[Start of section]

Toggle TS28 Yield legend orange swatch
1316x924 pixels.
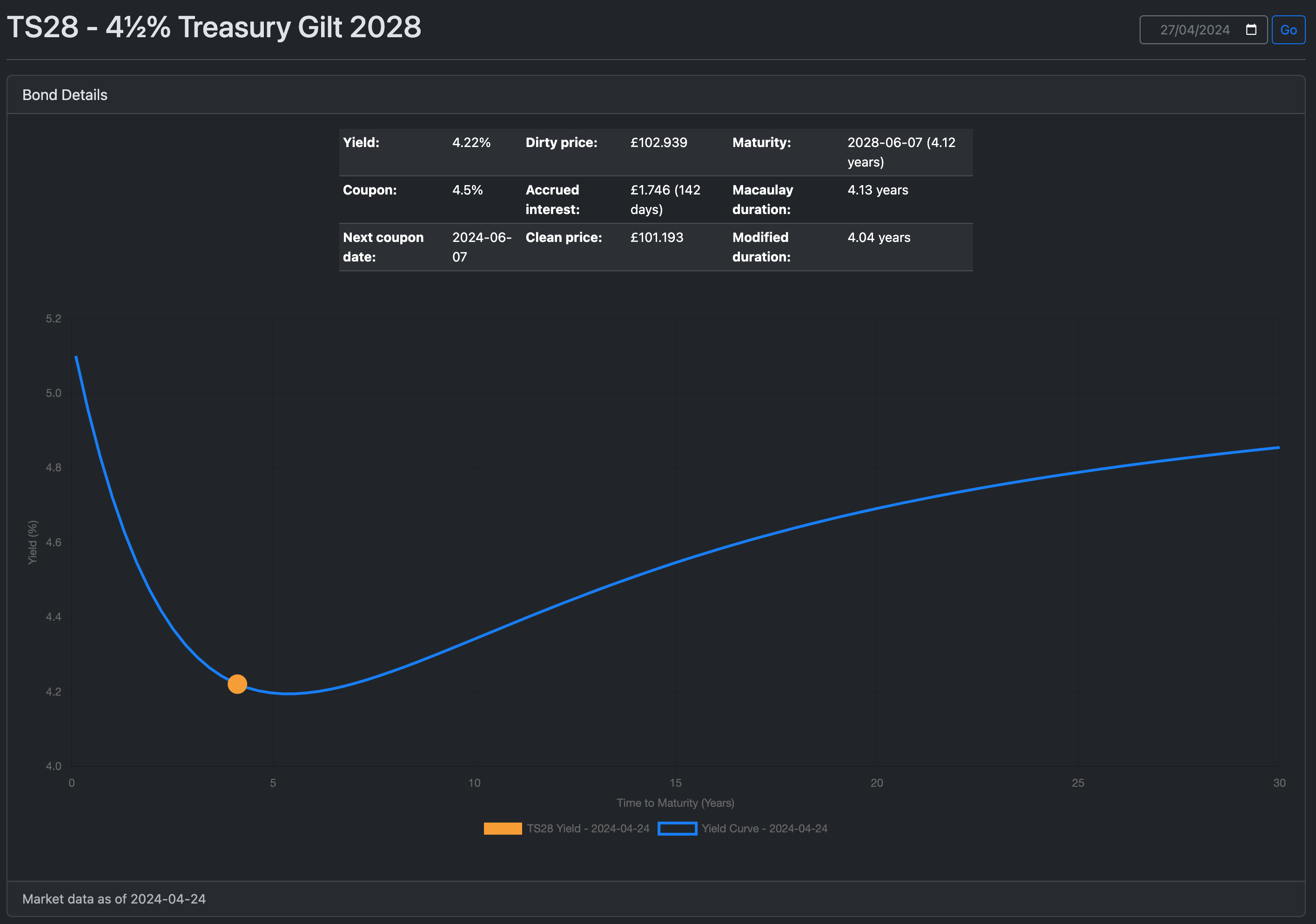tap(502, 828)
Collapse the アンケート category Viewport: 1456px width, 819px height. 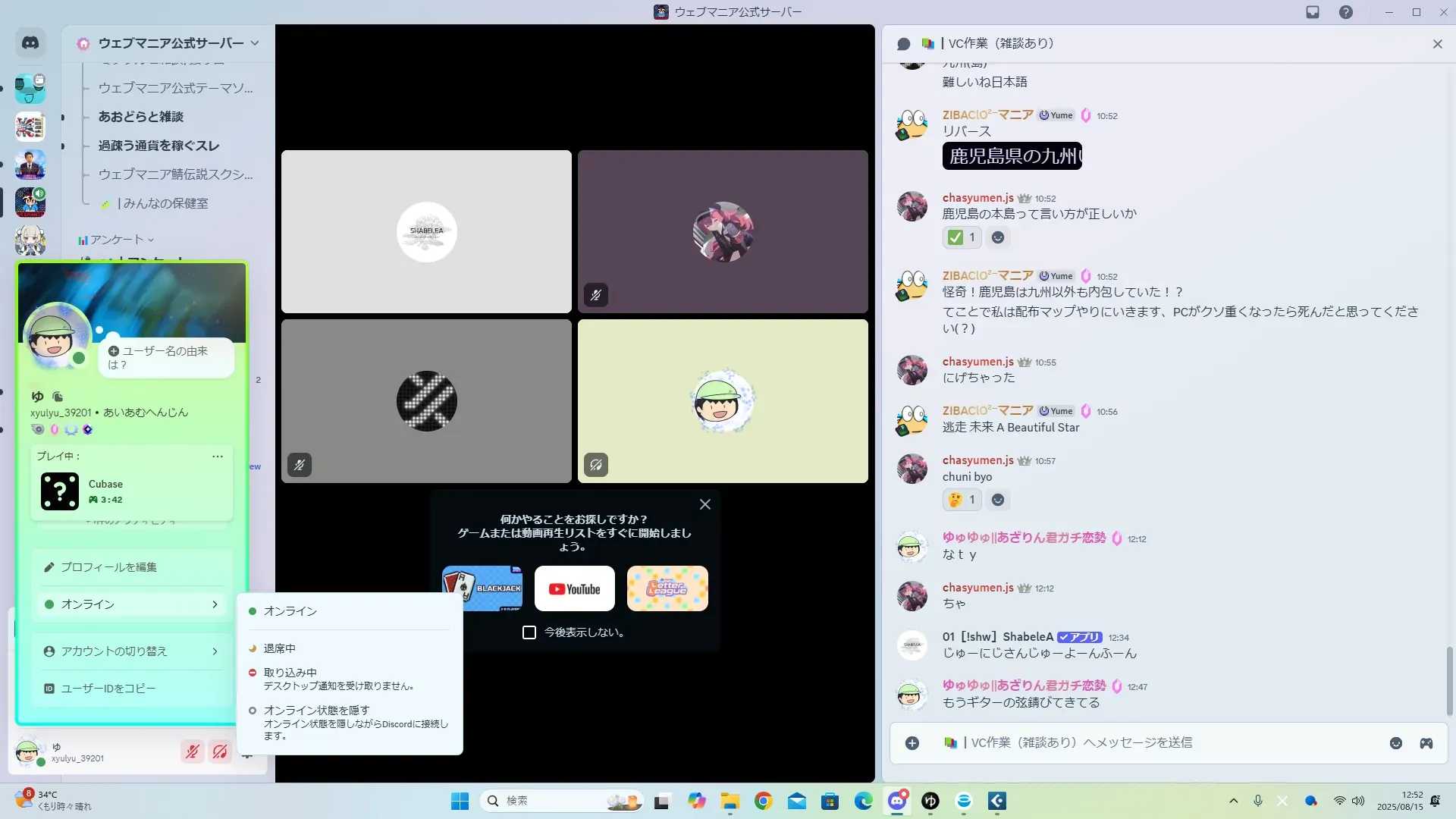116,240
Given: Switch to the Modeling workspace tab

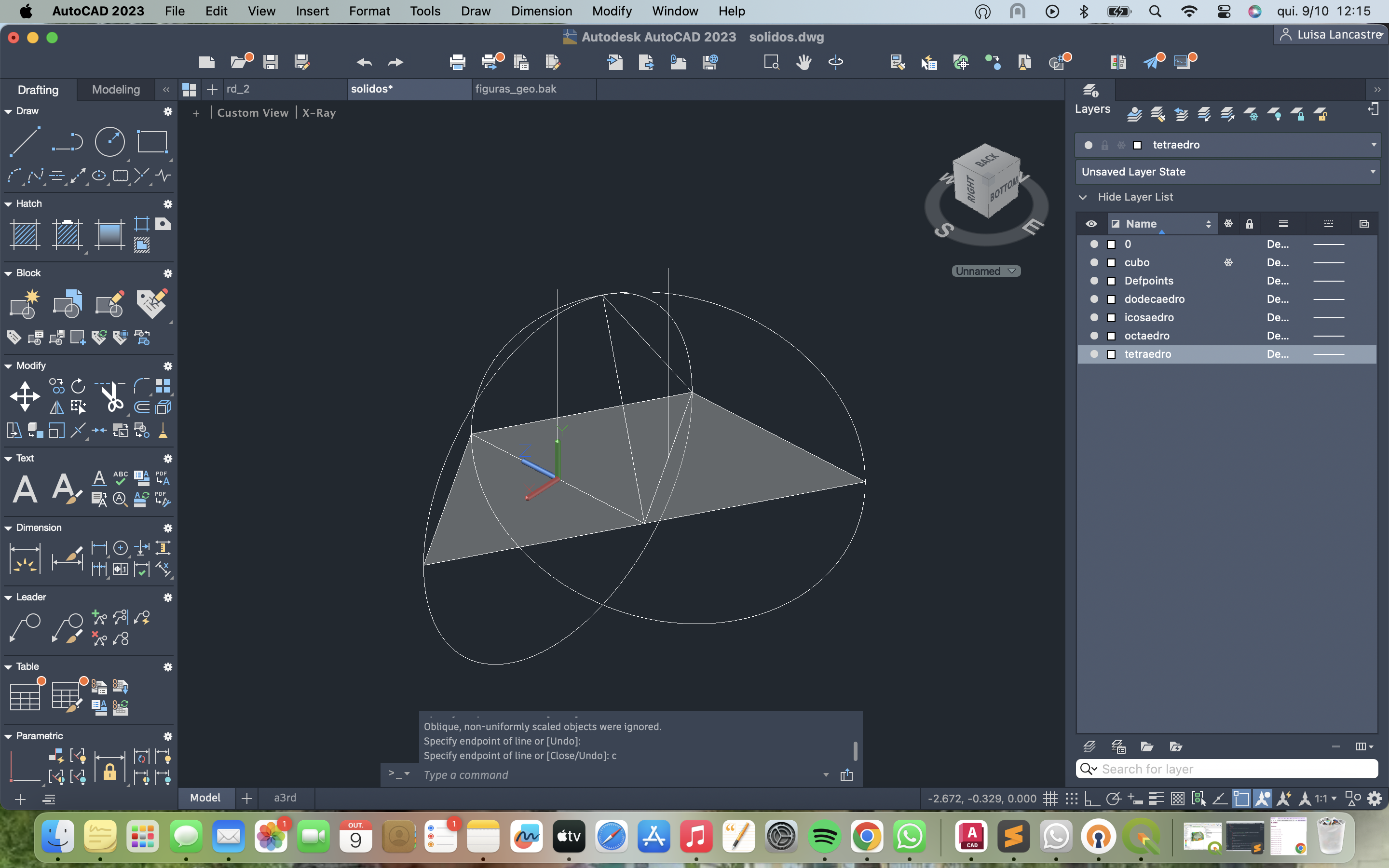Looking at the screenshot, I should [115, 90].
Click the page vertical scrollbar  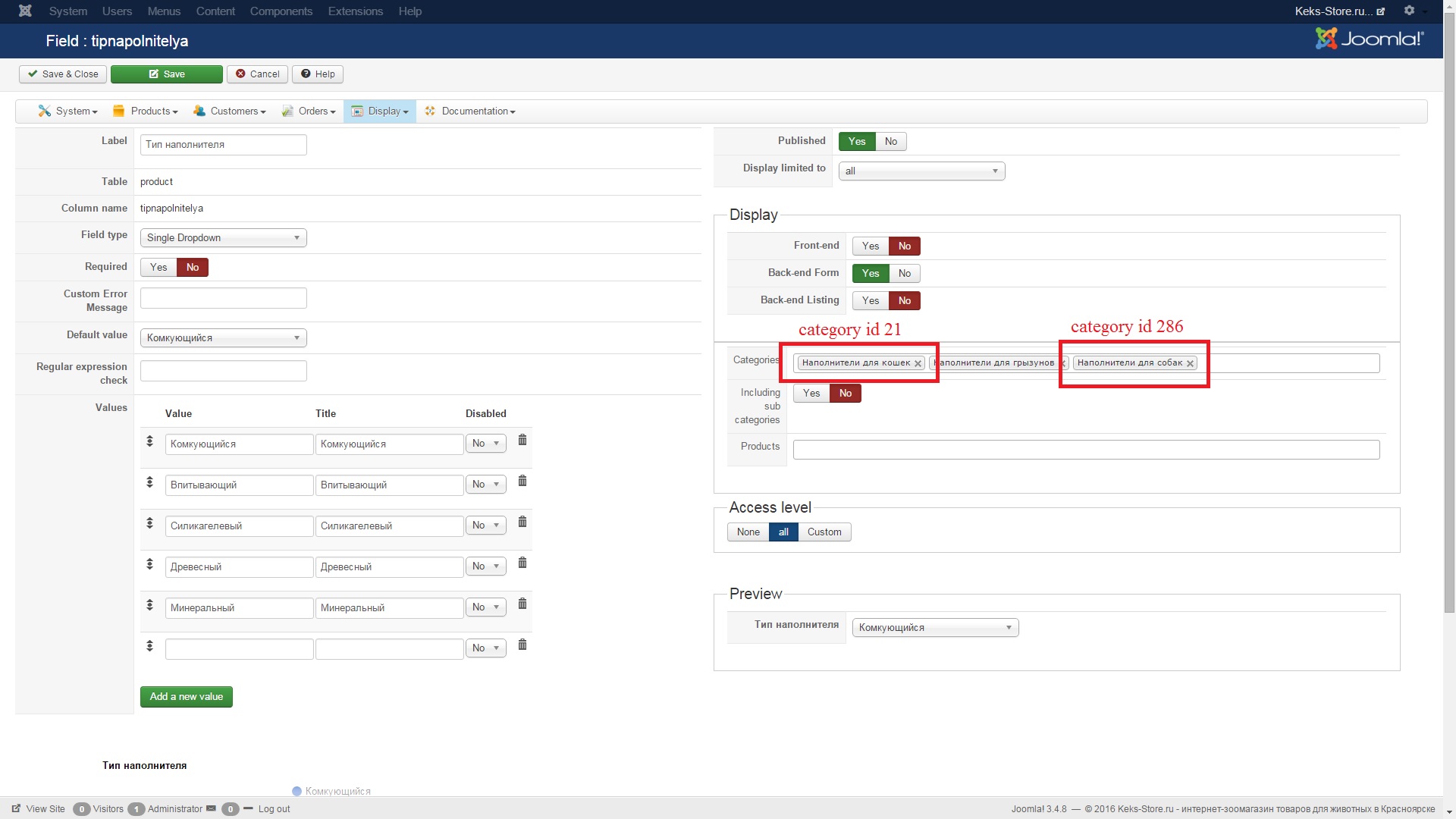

[End of section]

■ **Task to complete**: Every line from the one containing "Given: Switch to the Modeling workspace tab" to the last line of the material must be returned exactly. Leave out any pictures.

■ **Answer box**:
Given: Switch to the Modeling workspace tab

Looking at the screenshot, I should [115, 90].
Click the page vertical scrollbar  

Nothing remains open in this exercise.